* **Page extract**:

Crossing the Border: ‘Life is Strange 2: Wolves’ Review
After a year of traipsing through the uninspiring world of the sequel to Life is Strange, I felt conditioned to expect that “Wolves” would be a flat note to a dull story. At first, I kept nitpicking the game because I was frustrated with the narrative and I wanted it to be better. But as if my prayers had finally been answered, I quickly found myself enraptured in easily the best two hours that the sequel has delivered throughout its five episodes. I can barely believe how powerful the episode’s ending is, and how it shifted my perspective on Life is Strange 2.
When I began the final episode of Life is Strange 2, I felt a lot like Sean Diaz: I wanted this awful journey to finally be over. The problem I have maintained about Life is Strange 2 largely centers around the lack of long-term narrative consequence for the Diaz brothers’ interactions, the absence of narratively compelling supernatural powers which the series still uses to forward its story, and weakly developed thematic elements that often fail to complicate the game’s characters. Nearly every particularity that made the original Life is Strange special is missing in its sequel.
“Wolves” captures a tone, however, that rekindled a similar emotional resonance that I haven’t quite felt since the original Life is Strange. It made me feel, for once, that I had taken a meaningful journey through the lives of Sean and Daniel Diaz, rather than the badly paced wanderings of incohesive plotlines. It retroactively justifies many boring and redundant hours that – at the time – didn’t feel as if they would pay off at any future point.
The Calm Before the Storm
One of this episode’s strengths is its slow beginning, serving as an opportunity for some long-awaited familial bonding between Daniel and his mother. Sean reluctantly refers to their mother as Karen, and you may begrudgingly choose to open up to her or shove her away. Either option feels appropriate considering the Diaz brothers’ perspective of being abandoned by their mother as a child, as well as the recently rekindled maternal protection that Karen has shown towards her children – specifically Daniel – in the wake of the previous episode, “Faith.”
The episode opens up with the Diaz brothers staying in their mother’s living space, which is situated deep in the American desert amongst other off-the-grid, free spirited type folks. Karen is off running errands, so Sean entertains Daniel as they explore the town, communicating via walkie talkie. Every interaction that Sean has with the local people is interestingly written. More than any episode before, the writing comes through crisply as Sean meets a gay couple, one of which describes the life he led as a married man for many years. Another character eccentrically builds magnificent sculptures out of seeming junk, inviting Sean and Daniel to participate in her creative process. She’s the kind of person who talks to her art and hoards all sorts of things. These characters are compelling, they are human, and they command a development of both Sean and Daniel’s character that many episodes of this series have failed to accomplish.
The strength in this slow-paced introduction is that the brothers are offered an opportunity to play around in what is essentially a lawless, free place. Daniel’s powers are questioned by none, and there is no immediate concern for police chasing the boys down. When in the presence of this desert village, these boys feel safe and reconnected with themselves as both family and individuals. It’s tempting, even after all of the resentment Sean has expressed throughout the episodes, to even crack a smile or two at Karen.

* **Instructions**:
1. According to the Life is Strange 2 review, how do Sean and Daniel communicate while exploring the desert town?
2. Carry on the Life is Strange 2 review from its final sentence.

* **Stored data**:

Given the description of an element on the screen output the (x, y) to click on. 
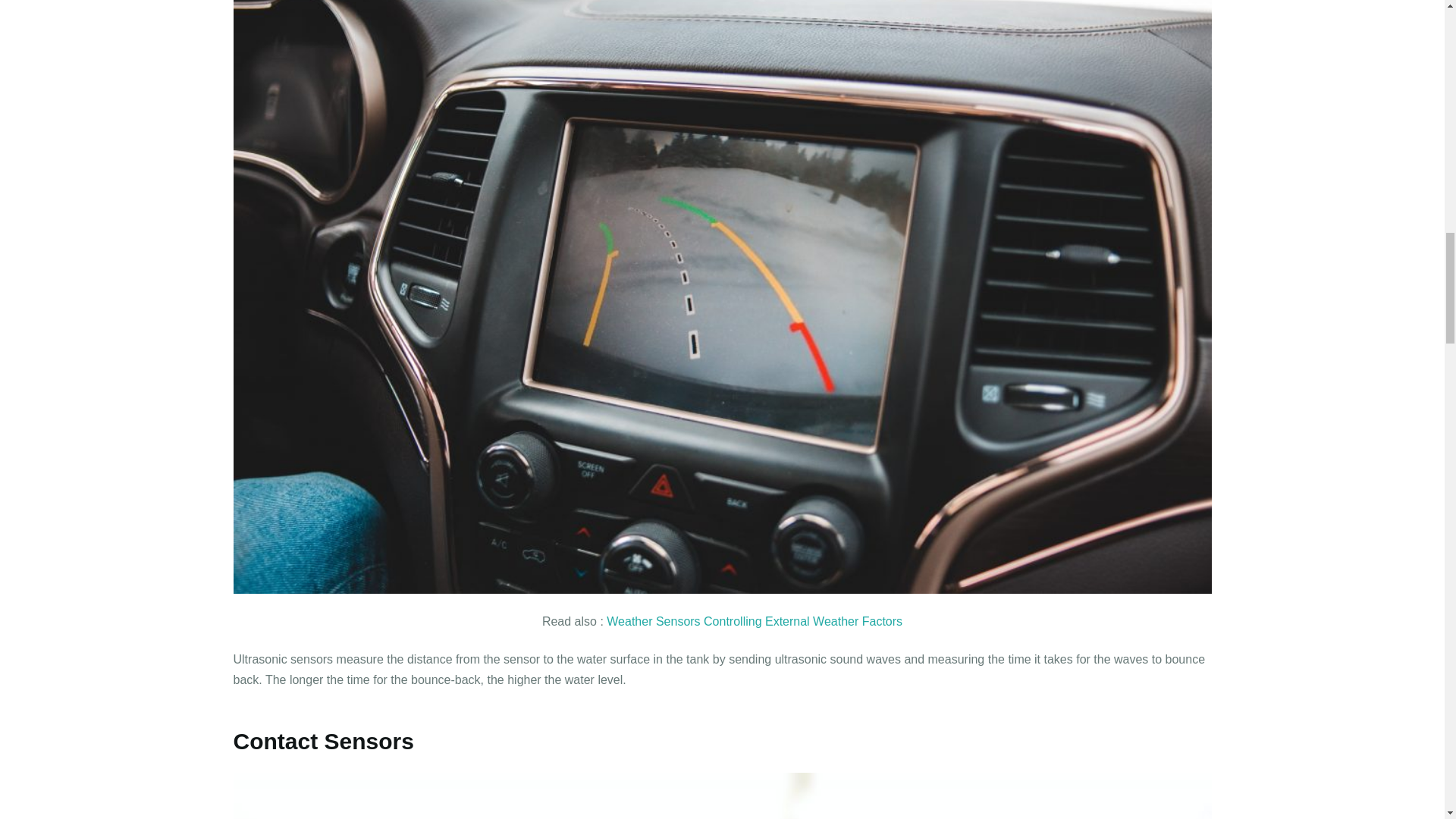
Weather Sensors Controlling External Weather Factors (754, 621)
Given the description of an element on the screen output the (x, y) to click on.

* **Written answers**:
1. They communicate by walkie talkie.

2.
An Unexpected Reunion
An unexpected treat in this village is the introduction of a character that anyone who has played the original Life is Strange games would know: David. Serving as Chloe’s step-dad in the original series, a punitive veteran who later revealed himself as a savior, I would not have imagined to find him in this desert camp. But something about the formerly buzzcut, hard-ass, drill sergeant persona turning into a ponytailed hippie living in a makeshift desert camp felt right.
David brings a kind of connection and closure into Life is Strange 2 that has been entirely absent since the first episode of the sequel. In the first episode, Sean and Daniel briefly observe Arcadia Bay, the location of the first game. Depending on your choices in the first game, either this town is destroyed or in tact. From that point on, seldom connections tie these two series together, and they don’t actually feel connected. David, however, allows you to explore his living quarters, in which you can find tons of personal artifacts of his past life in Arcadia Bay. You can even listen in on a phone call with David and Chloe, in which he wishes Max luck, if you had previously saved Chloe. Everything about these moments with David felt important. They connected me to the nostalgia I have for the originals, and I didn’t want these moments to end.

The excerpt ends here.